*Provided text*
How the F*ck can i have such a photographic memory for the most useless trivia when sometimes I can’t even remember to wipe myself!
oh of course…now I remember.
Hot-Ray…
Really nice to see you commenting again rather than wasting your time on technology that will be obsolete before you get laid again….OK, before I get laid again.
Hope all is going well in management; hope, too, that all your employees still love you — or at least aren’t planning a coup d’etat.
regards…John
Everyone loves Raymond…
Will You-Go-Girl keep chicks from pissing on the seat and blaming it on the guys?
THere are some bitches out there doing the squat adn spray, getting their lemony clam juice all over the place. Will that bowl foam fix that particular problem?
Those bitches aren’t going to bother with the You-Go-Girl.
That is a big problem, in my opinion. When you walk into a stall in a women’s bathroom, and there’s pee all over the place, it seems like something went terribly awry.
Why the squatting? That can’t be easy to do, and can you really catch anything from a toilet seat? I never have.
I think you have to lick it to catch something
poop cloud!
I bought a computer at best buy in january and it is currently a blue nightlite.
Bought a home built in 1949 with the original fridge. Round shelves that spin. Great idea until you spin a shelf and everything falls off. Freezer ices up in a matter of days until you can only squeeze an ice tray in there. Previous owner said to me “yah we hoped to replace it but the damn thing wouldn’t die” I feel I may be part of a long line of women saying the same thing.
LMAO! you must be talking about one of those GE refrigerators with the lazy susan shelves.
I’ve had a strange fetish for those things since a neighbor had one in his hunting cabin decades ago.
I thought it was an ingenious idea that unfortunately never caught on. the warden won’t let me buy one that i saw advertised here for 300 bucks. Dang.
My two oldest still-working gadgets are the Dual turntable (1973) and the HP-25 calculator (1976)
.
I have no idea what any of these newfangled gadgets are.
My niece asked me some shit. Fuck it, I told her.
I am very drunk, feeding the ocelot.
My atari 2600 still works.
Hoping someone comes along to correct me.
Someone with a basket.
USA!!!

*Material for the task*
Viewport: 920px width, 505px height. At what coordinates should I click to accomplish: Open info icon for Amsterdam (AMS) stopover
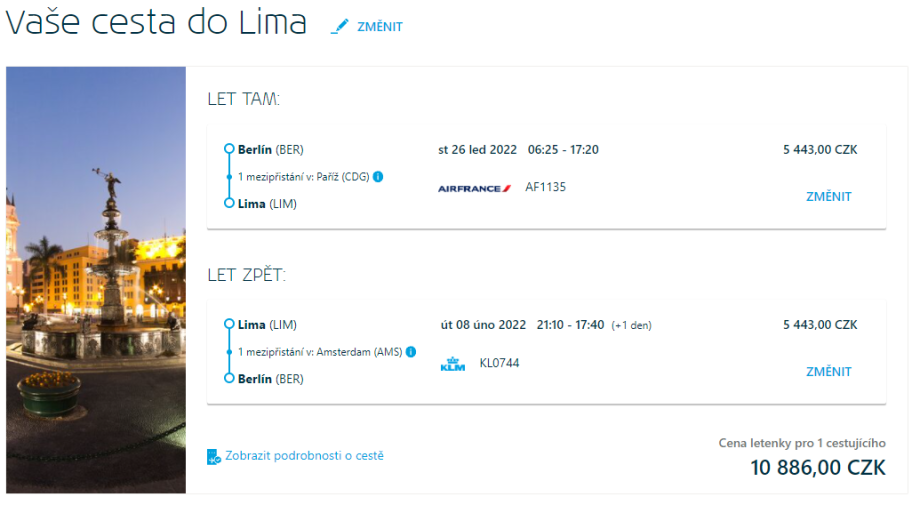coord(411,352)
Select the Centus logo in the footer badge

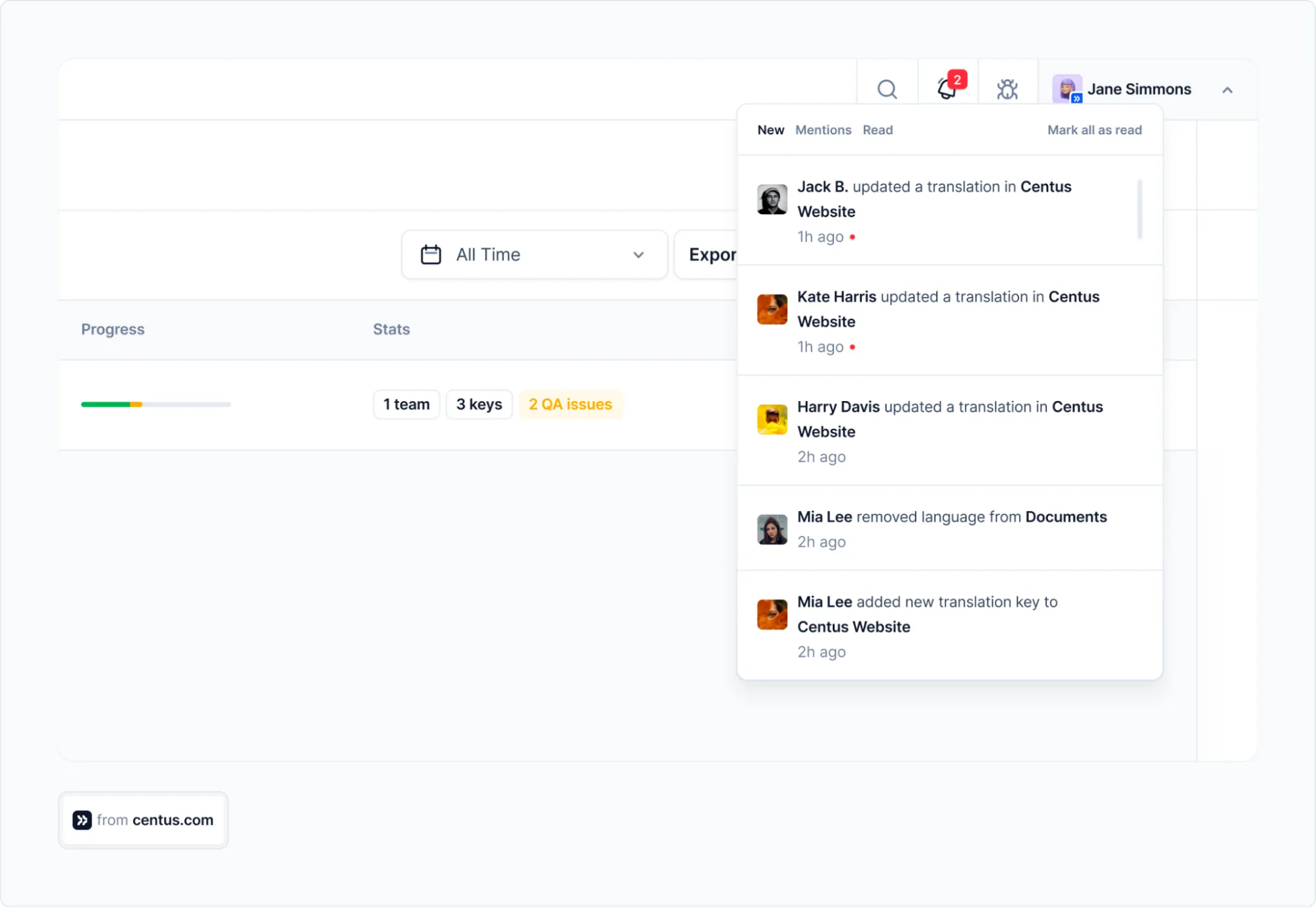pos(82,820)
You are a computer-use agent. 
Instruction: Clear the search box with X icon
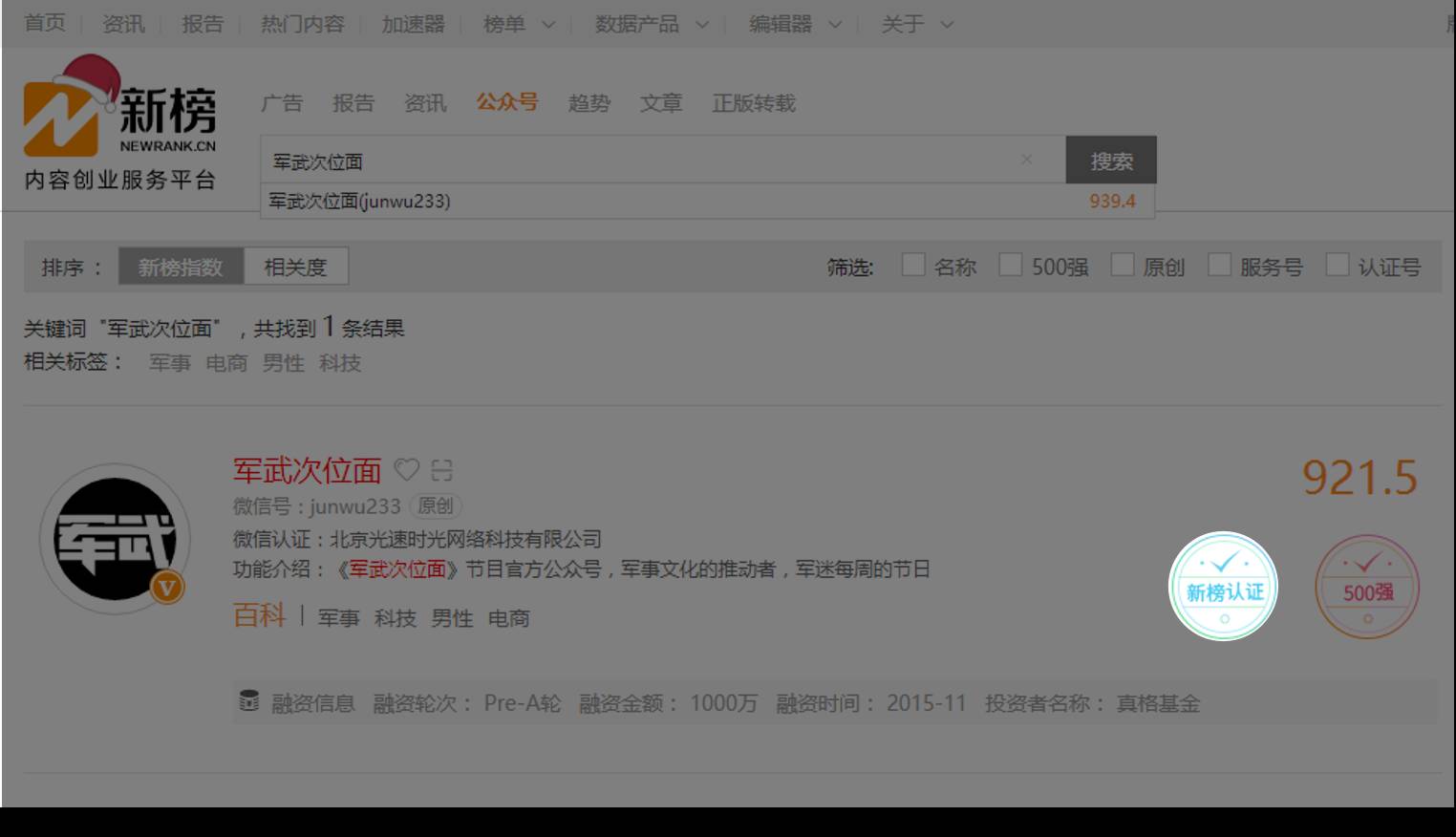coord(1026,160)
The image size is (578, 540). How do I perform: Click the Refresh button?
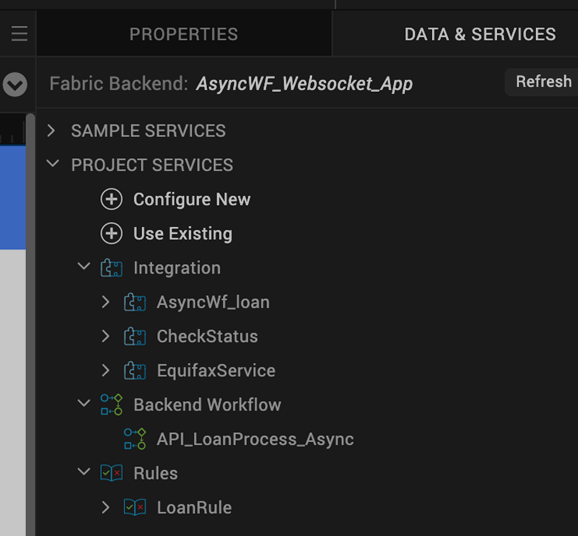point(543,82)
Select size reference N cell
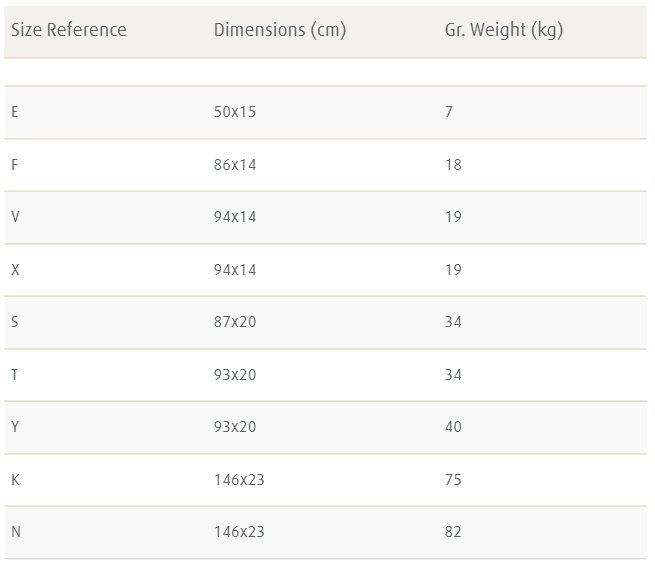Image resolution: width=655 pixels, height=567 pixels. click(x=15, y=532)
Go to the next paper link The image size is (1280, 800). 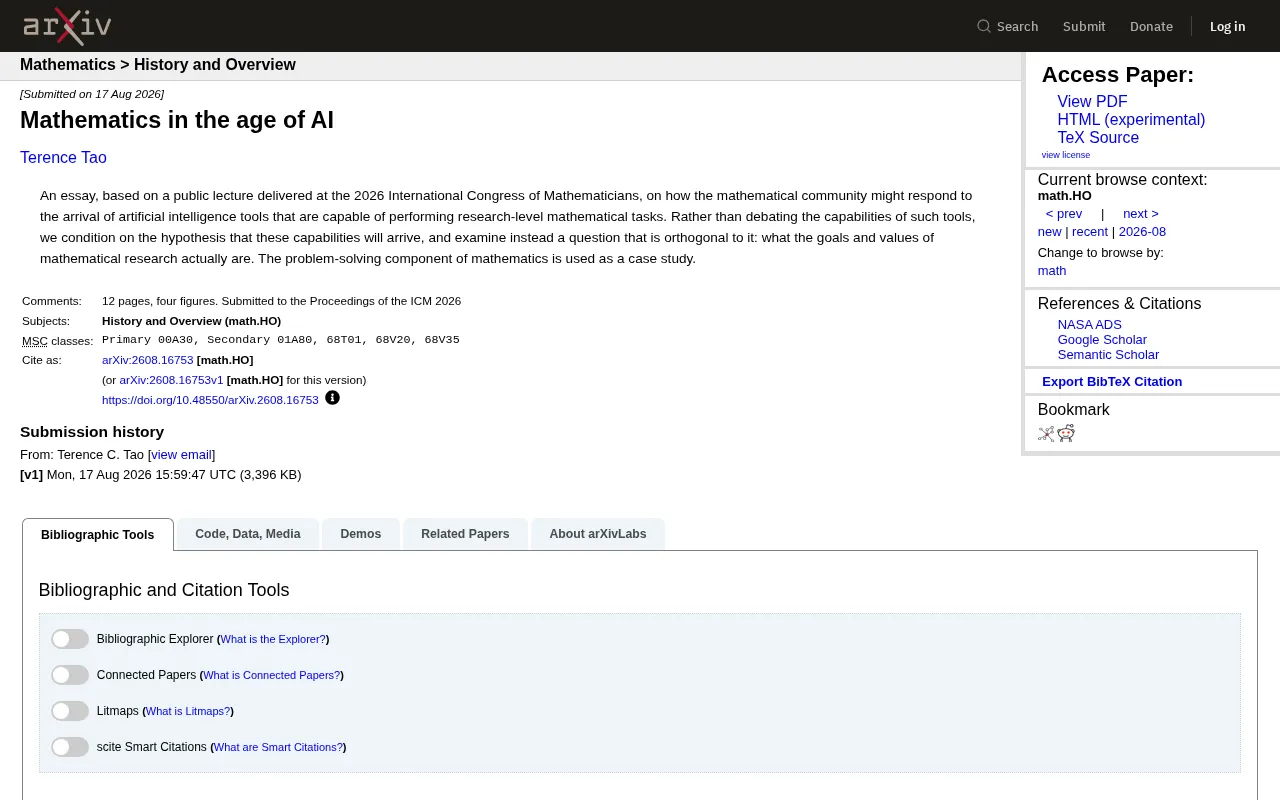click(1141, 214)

*Stated task A*
Copy the entries again, from the first one up to and including the line containing "coord(1026,160)", and leave the pictures out.
*Stated task B*
Continue the comment thread about toilet seats, old appliances and gadgets, starting after its last line.

*Task result A*
Viewport: 920px width, 505px height. At what coordinates should I click to accomplish: Open info icon for Amsterdam (AMS) stopover
coord(411,352)
Select the Centus logo in the footer badge

pos(82,820)
You are a computer-use agent. 
Instruction: Clear the search box with X icon
coord(1026,160)

*Task result B*
Our 1981 camper is going strong. We just bought it at the beginning of the year from some dude who never used the “amenities” since he bought it. Even though my boyfriend had to fix a few things that were not disclosed to us, he got everything working like a top. (knocking on wood, ie, my head). The fridge/freezer is so cold you could store a small body in it. And the bafroom is home away from home. No poopin in the woods or between two slats of wood for my sweet ass.
Still using my 1965 Brooks Robinson MVP signature Rawlings Ball glove. Freshly oiled and better than ever.
Bless that glove.
Good stuff.
We inherited a Bose stereo system from the Bikers’ father when he passed. It’s at least twenty years old if not more, a big ol’ stack of black boxes with knobs and advance bars and whatnot. Has an 8 track player, cassette player and turntable- he added a cd player component when that became available. It all works. Every bit. And those Bose speakers, folks? Everything they say about them is true. I’ll add that you simply cannot fry a cone in the things. God knows I’ve tried!
The cell phone I bought from Verizon in 2001 was still working perfect, until Monday.
Now comes my off the topic diatribe.
But I would just like to share it with my invisible friends.
Sunday Night, I went into the bedroom o watch the NFL game, because my wife, Drunky the Child Bride can’t stand football. I watched the Jets come back and fuck over “America’s Team” Meanwhile, Drunky sat in the living room, watched Game Show network or something like that, and pounded down the vodka after kids went to bed.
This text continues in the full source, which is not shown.